ZIEL A:
Welche rechtlichen Fragen wirft die nationale Sicherheit laut dem Dokumentauszug auf? Nenne alle, die dort aufgezählt werden.

DOKUMENTAUSZUG:
━━━━
Welche Lehren lassen sich aus diesem Ansatz ziehen? Erfüllt der Datenschutz tatsächlich seine Funktion, den Datenhunger des Staates zu begrenzen? Sind die Befugnisse der Staaten sowie ihre Aufgaben und gesellschaftlichen Bedürfnisse, die sie erfüllen sollen, etwas, das die Datenschutzgesetze ausreichend gut regeln? Sind schließlich die jüngsten Entwicklungen, z.B. im Hinblick auf die Interoperabilität von Datenbanken, sowohl innerhalb als auch zwischen den Mitgliedstaaten, ein Prozess, den Datenschutzgesetze effizient erfassen?
Bei der Erörterung der Auswirkungen öffentlicher Behörden auf die Privatsphäre des Einzelnen sollte besonderes Augenmerk auf den Bereich der Strafverfolgung und allgemeiner auf die Funktionen der Staaten im Bereich der nationalen Sicherheit gelegt werden.
Da die nationale Sicherheit außerhalb des Geltungsbereichs des EU-Rechts liegt, wirft sie nicht nur eine Reihe rechtlicher Fragen auf – u. a. das Zusammenspiel mit Polizei und Strafverfolgungsbereich, die Vorratsdatenspeicherung, der staatliche Zugriff auf Daten, die Anwendbarkeit der Rechtsprechung des EuGH – zeigt aber auch, dass Datenschutz allein möglicherweise nicht ausreicht, wenn es darum geht, eine Reihe von Garantien im Hinblick auf die Datenverarbeitung für Zwecke der nationalen Sicherheit vorzuschreiben.
Angesichts der ständig wachsenden Datenmengen, die in unserer digitalen Gesellschaft entstehen, verbunden mit dem Einsatz neuer Technologien, die sowohl von Kriminellen als auch gegen Kriminelle eingesetzt werden, muss der Datenschutz möglicherweise im breiteren Kontext der demokratischen Kontrolle gesehen werden. Was kann dazu führen, dass der Datenschutz im Hinblick auf eine ausgereifte Reflexion über die Stellung des Einzelnen in Zeiten der Bedrohung der nationalen Sicherheit nicht ausreicht? Was kann der Datenschutz beim Aufbau einer komplexen und effizienten demokratischen Aufsicht bringen?
4. In der Falle der Reaktivität. Kann der Datenschutz eine entscheidende Rolle spielen?
Unsere Diskussion begann mit allgemeinen Fragen zum Wesen des Datenschutzes und seinen letztendlichen Zielen. Wir haben uns dann auf den spezifischen Kontext der Rolle des Datenschutzes konzentriert, wenn es um die Stellung und Funktionen des Staates geht, auch im Bereich der Strafverfolgung.
Mit diesen Überlegungen sind wir nun bereit, mit dem Gespräch über die Anwendung des Datenschutzes in der Praxis fortzufahren. Wir möchten dessen Ausgestaltung (am Vorbild der DSGVO) hinsichtlich des Wirksamkeitspotenzials – erfüllt oder nicht erfüllt – bewerten.
━━━━
DATEN ZUR ÜBUNG:

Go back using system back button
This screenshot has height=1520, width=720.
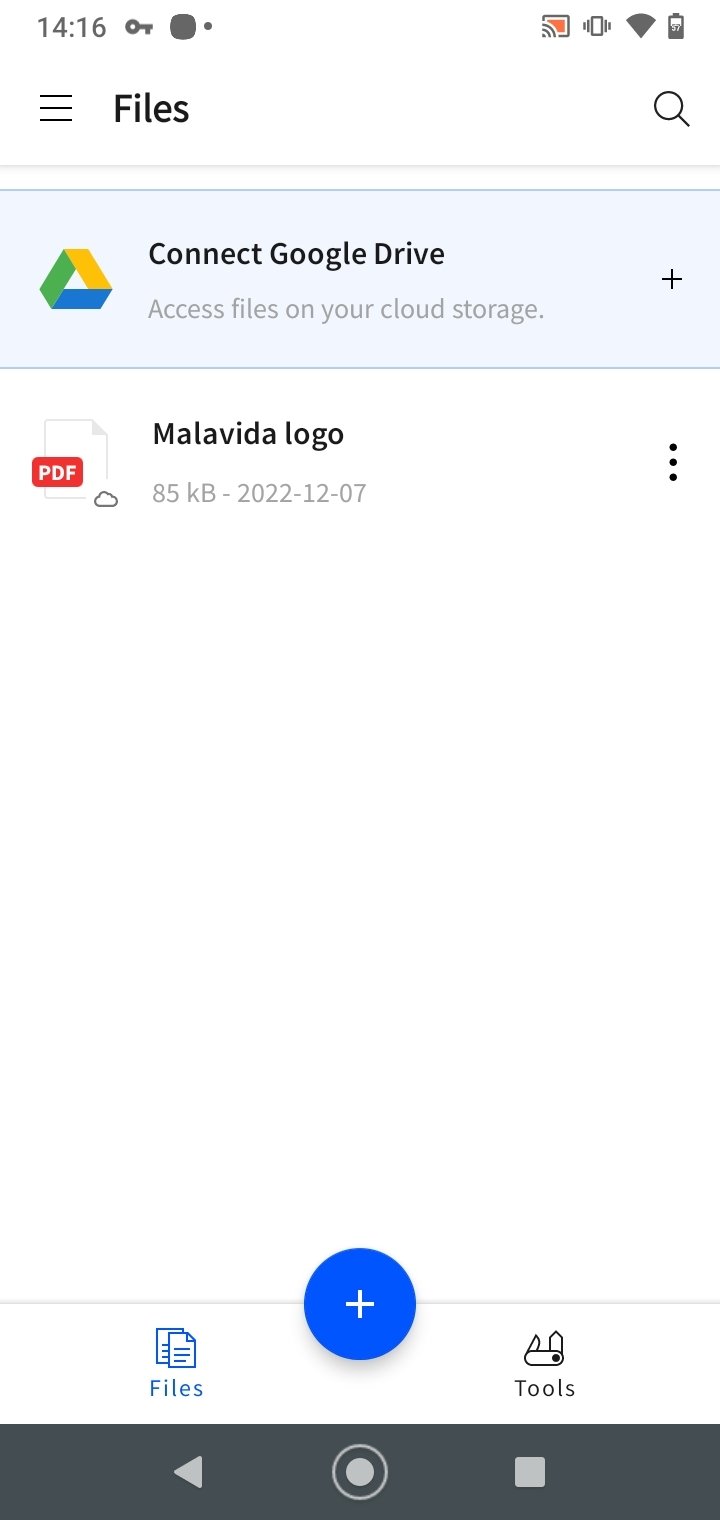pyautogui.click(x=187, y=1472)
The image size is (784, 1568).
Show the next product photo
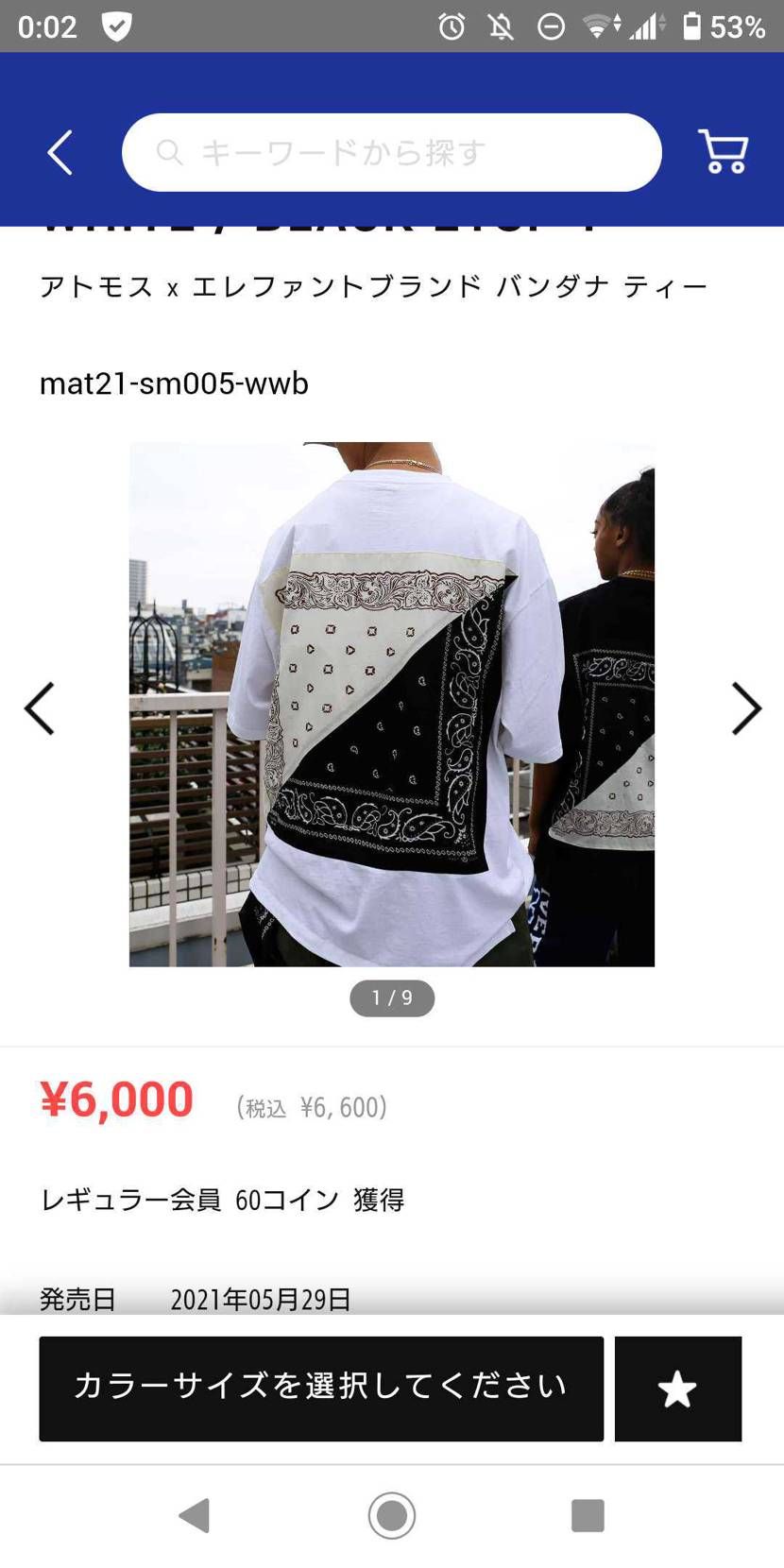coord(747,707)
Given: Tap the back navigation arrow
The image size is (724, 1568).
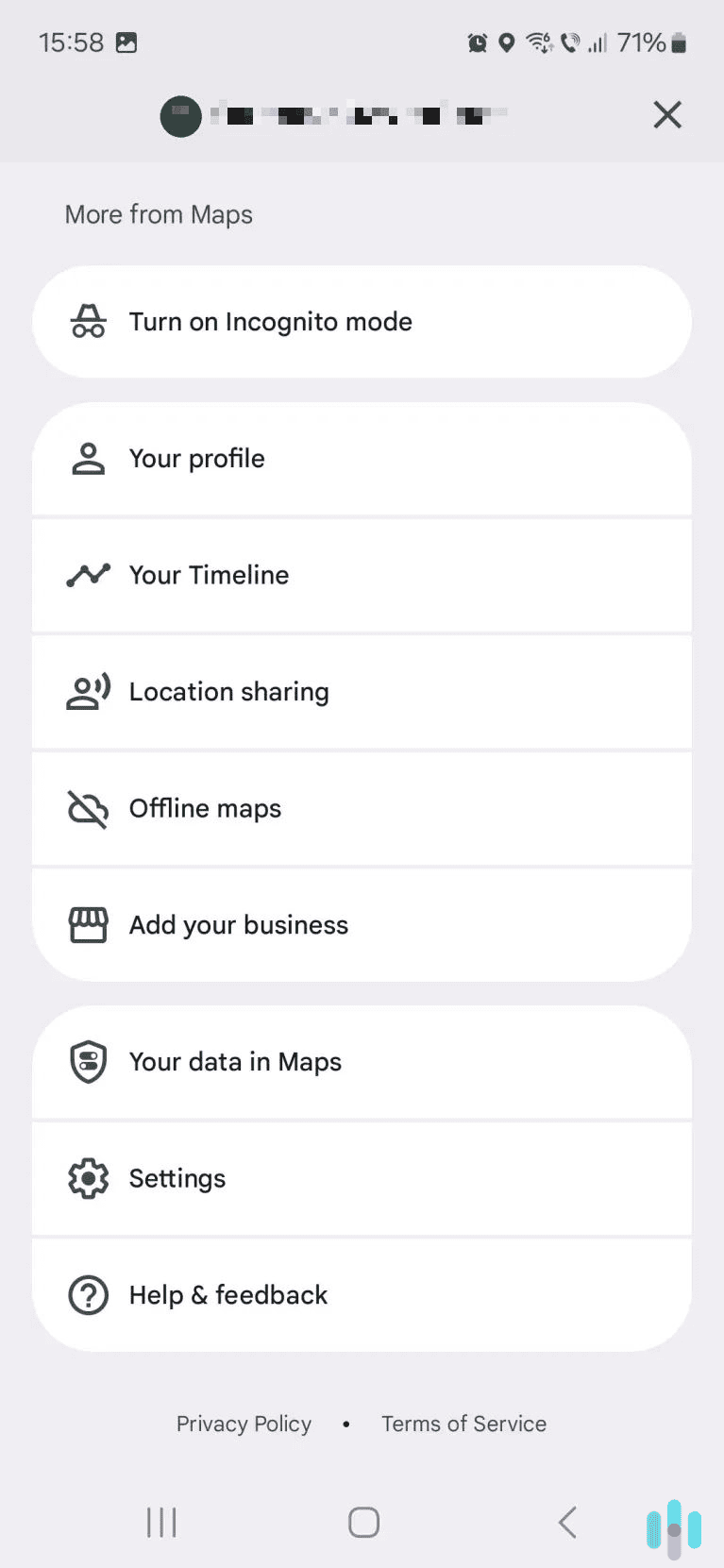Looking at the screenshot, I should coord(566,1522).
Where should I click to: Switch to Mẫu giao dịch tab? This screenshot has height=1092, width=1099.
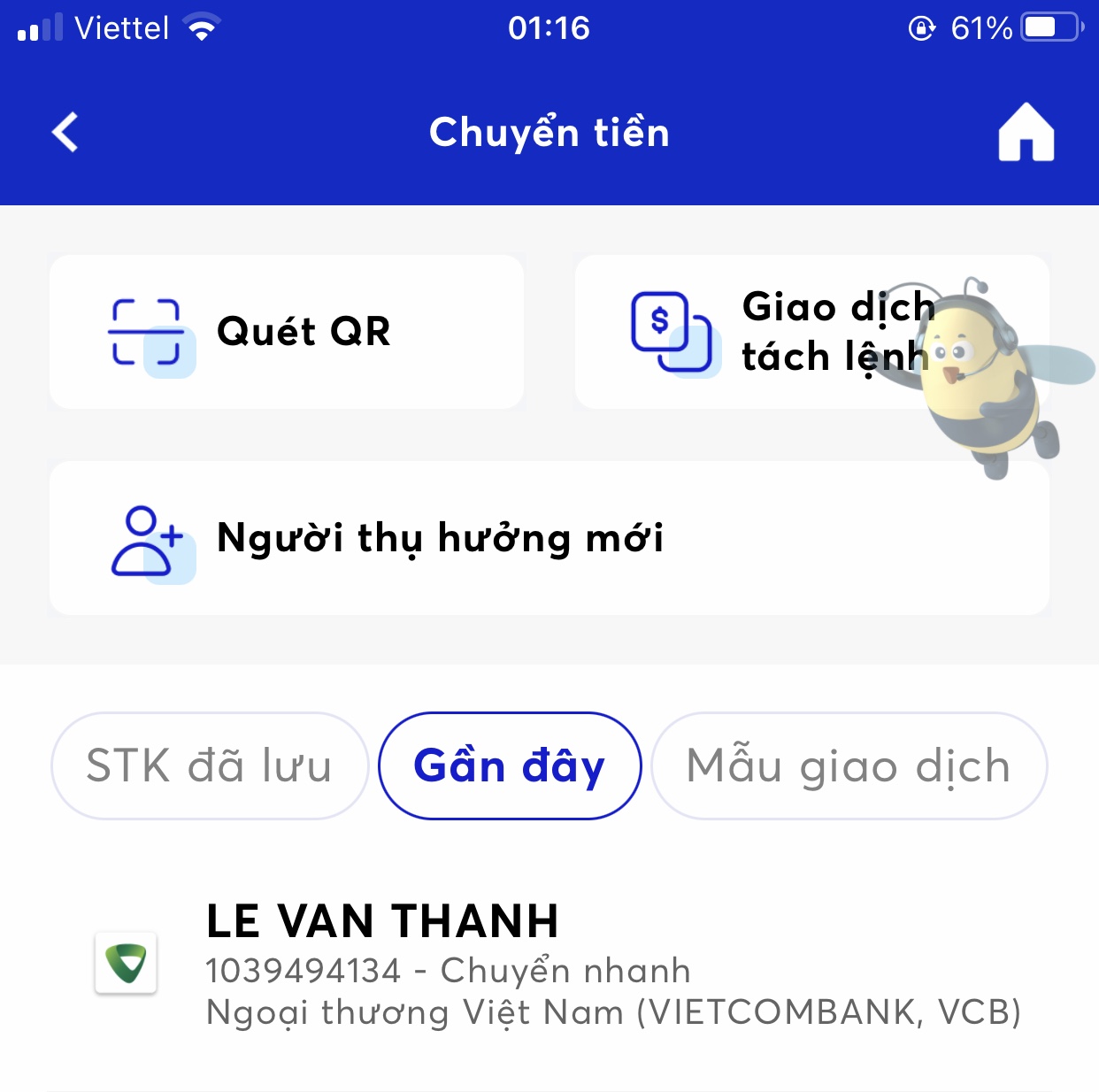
━━━━
ZIEL B:
Gib die Zeilen der Auflistung von ihrem Anfang bis einschließlich der Zeile mit „coord(747,707)“ unverändert wieder. Lass die Bilder dabei weg.

SCHRIFTLICHE ANTWORT A:
- das Zusammenspiel mit Polizei und Strafverfolgungsbereich
- die Vorratsdatenspeicherung
- der staatliche Zugriff auf Daten
- die Anwendbarkeit der Rechtsprechung des EuGH

SCHRIFTLICHE ANTWORT B:
Go back using system back button
This screenshot has height=1520, width=720.
pyautogui.click(x=187, y=1472)
The image size is (784, 1568).
Show the next product photo
coord(747,707)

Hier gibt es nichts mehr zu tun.